### Data under study
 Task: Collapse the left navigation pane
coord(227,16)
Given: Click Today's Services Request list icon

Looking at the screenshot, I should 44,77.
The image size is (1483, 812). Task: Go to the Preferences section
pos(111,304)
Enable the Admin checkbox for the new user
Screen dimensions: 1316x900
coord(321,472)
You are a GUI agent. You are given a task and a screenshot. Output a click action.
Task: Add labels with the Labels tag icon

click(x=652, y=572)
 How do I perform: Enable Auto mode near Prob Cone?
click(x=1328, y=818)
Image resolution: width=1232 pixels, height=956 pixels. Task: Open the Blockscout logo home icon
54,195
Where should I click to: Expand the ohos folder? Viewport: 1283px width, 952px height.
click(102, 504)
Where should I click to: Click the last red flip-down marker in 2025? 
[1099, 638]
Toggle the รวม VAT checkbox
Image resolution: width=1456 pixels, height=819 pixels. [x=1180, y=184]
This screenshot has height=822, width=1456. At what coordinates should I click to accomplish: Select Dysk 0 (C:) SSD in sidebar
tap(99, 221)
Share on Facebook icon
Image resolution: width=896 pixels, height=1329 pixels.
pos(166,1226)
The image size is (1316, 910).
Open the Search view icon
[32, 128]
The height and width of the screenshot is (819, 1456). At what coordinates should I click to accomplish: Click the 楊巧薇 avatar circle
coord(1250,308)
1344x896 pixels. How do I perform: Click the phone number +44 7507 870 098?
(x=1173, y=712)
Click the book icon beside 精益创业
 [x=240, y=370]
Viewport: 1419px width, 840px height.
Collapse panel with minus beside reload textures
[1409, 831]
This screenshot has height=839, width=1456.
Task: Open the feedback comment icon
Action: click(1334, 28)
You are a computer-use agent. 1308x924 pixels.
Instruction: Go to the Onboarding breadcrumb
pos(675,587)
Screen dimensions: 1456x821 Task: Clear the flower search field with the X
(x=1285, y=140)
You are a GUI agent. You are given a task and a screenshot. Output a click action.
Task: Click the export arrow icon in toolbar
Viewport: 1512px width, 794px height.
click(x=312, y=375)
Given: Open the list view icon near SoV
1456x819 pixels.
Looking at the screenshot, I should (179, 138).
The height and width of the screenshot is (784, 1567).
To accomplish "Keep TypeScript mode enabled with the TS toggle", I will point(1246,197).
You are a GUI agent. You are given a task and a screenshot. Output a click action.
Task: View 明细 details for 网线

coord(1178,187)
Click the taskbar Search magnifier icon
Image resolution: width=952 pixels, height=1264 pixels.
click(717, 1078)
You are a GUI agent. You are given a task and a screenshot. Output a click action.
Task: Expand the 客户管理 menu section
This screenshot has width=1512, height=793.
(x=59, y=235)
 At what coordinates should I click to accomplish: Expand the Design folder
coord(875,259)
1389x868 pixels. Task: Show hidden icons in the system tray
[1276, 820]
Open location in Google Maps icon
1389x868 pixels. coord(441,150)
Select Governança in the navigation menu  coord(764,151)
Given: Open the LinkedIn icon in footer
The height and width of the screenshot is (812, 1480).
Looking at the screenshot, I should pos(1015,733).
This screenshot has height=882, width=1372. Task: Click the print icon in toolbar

### What to produce
Would you copy each line of the data exactly as it appears above?

### Reply to the task
 Task: Collapse the left navigation pane
coord(227,16)
Given: Click Today's Services Request list icon

Looking at the screenshot, I should 44,77.
The image size is (1483, 812). Task: Go to the Preferences section
pos(111,304)
Enable the Admin checkbox for the new user
Screen dimensions: 1316x900
coord(321,472)
You are a GUI agent. You are given a task and a screenshot. Output a click action.
Task: Add labels with the Labels tag icon

click(x=652, y=572)
 How do I perform: Enable Auto mode near Prob Cone?
click(x=1328, y=818)
Image resolution: width=1232 pixels, height=956 pixels. Task: Open the Blockscout logo home icon
54,195
Where should I click to: Expand the ohos folder? Viewport: 1283px width, 952px height.
click(102, 504)
Where should I click to: Click the last red flip-down marker in 2025? 
[1099, 638]
Toggle the รวม VAT checkbox
Image resolution: width=1456 pixels, height=819 pixels. [x=1180, y=184]
This screenshot has height=822, width=1456. At what coordinates should I click to accomplish: Select Dysk 0 (C:) SSD in sidebar
tap(99, 221)
Share on Facebook icon
Image resolution: width=896 pixels, height=1329 pixels.
pos(166,1226)
The image size is (1316, 910).
Open the Search view icon
[32, 128]
The height and width of the screenshot is (819, 1456). At what coordinates should I click to accomplish: Click the 楊巧薇 avatar circle
coord(1250,308)
1344x896 pixels. How do I perform: Click the phone number +44 7507 870 098?
(x=1173, y=712)
Click the book icon beside 精益创业
 [x=240, y=370]
Viewport: 1419px width, 840px height.
Collapse panel with minus beside reload textures
[1409, 831]
This screenshot has height=839, width=1456.
Task: Open the feedback comment icon
Action: click(1334, 28)
You are a computer-use agent. 1308x924 pixels.
Instruction: Go to the Onboarding breadcrumb
pos(675,587)
Screen dimensions: 1456x821 Task: Clear the flower search field with the X
(x=1285, y=140)
You are a GUI agent. You are given a task and a screenshot. Output a click action.
Task: Click the export arrow icon in toolbar
Viewport: 1512px width, 794px height.
click(x=312, y=375)
Given: Open the list view icon near SoV
1456x819 pixels.
Looking at the screenshot, I should (179, 138).
The height and width of the screenshot is (784, 1567).
To accomplish "Keep TypeScript mode enabled with the TS toggle", I will point(1246,197).
You are a GUI agent. You are given a task and a screenshot. Output a click action.
Task: View 明细 details for 网线

coord(1178,187)
Click the taskbar Search magnifier icon
Image resolution: width=952 pixels, height=1264 pixels.
click(717, 1078)
You are a GUI agent. You are given a task and a screenshot. Output a click action.
Task: Expand the 客户管理 menu section
This screenshot has width=1512, height=793.
(x=59, y=235)
 At what coordinates should I click to accomplish: Expand the Design folder
coord(875,259)
1389x868 pixels. Task: Show hidden icons in the system tray
[1276, 820]
Open location in Google Maps icon
1389x868 pixels. coord(441,150)
Select Governança in the navigation menu  coord(764,151)
Given: Open the LinkedIn icon in footer
The height and width of the screenshot is (812, 1480).
Looking at the screenshot, I should pos(1015,733).
This screenshot has height=882, width=1372. Task: Click the print icon in toolbar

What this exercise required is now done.